In 2016, dairy farmers Bec and Glen Casey heard from milk producer Murray Goulburn that it would be cutting the price of milk.
Worse, Murray Goulburn told them that it had been overpaying its producers and would have to claw back some of the money they had been paid. The decision cost the Caseys' 320-head operation a full two years of profit.
Bec said that Glen "feels like someone's come in and taken half the herd from underneath him".
We see the problems facing dairy farmers as pretty similar to the problems facing workers in the labour market. The reason trade unions were created was to address a power imbalance in the workplace. The Dickensian mistreatment of workers by unscrupulous bosses was the motivation for the creation of unions. From minimum wage laws to annual leave, safety standards to penalty rates, the employment system recognises that Goliath doesn't always give David a fair go.
That's why we are pleased to see the competition watchdog recommending a mandatory code of conduct.

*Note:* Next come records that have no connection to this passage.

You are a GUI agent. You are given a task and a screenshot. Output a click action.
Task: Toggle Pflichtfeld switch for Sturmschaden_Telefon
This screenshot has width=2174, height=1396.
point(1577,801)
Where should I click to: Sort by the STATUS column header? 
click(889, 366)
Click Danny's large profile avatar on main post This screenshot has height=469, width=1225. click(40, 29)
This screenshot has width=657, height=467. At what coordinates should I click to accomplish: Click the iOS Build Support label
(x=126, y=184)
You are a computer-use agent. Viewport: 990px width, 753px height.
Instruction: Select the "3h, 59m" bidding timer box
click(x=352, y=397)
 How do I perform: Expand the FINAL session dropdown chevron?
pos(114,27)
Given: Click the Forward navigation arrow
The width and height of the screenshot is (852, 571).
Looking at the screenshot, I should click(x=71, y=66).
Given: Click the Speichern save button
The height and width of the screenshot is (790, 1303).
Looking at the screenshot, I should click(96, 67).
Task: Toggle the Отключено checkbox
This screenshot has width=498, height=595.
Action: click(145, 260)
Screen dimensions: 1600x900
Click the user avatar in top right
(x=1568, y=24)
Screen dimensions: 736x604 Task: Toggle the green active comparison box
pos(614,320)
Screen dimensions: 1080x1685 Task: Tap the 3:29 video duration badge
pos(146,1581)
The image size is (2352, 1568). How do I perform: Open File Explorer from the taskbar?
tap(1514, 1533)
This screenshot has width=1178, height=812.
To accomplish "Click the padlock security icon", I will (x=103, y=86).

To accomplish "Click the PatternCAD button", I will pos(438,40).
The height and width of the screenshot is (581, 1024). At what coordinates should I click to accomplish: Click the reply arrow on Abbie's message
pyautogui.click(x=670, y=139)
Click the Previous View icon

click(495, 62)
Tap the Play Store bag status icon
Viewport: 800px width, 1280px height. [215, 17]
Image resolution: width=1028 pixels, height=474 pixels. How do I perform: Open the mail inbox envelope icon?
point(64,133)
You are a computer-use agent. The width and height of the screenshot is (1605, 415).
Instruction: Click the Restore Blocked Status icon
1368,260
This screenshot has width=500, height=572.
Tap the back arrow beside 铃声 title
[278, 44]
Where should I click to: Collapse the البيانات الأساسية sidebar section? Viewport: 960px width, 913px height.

It will mean farmers get more information about prices, remove restrictions on switching to a new processor, and lead to a fairer allocation of risk. As the commission notes: "While the introduction of a mandatory code will not overcome farmers' relative bargaining disadvantage, it will mitigate some of the significant negative consequences."
The government's alternative was the Australian Competition and Consumer Commission review. Eighteen months on, it's too late for many farming families; but it's not too late for the Turnbull government to drop its opposition to a mandatory code of conduct. Farmers deserve no less.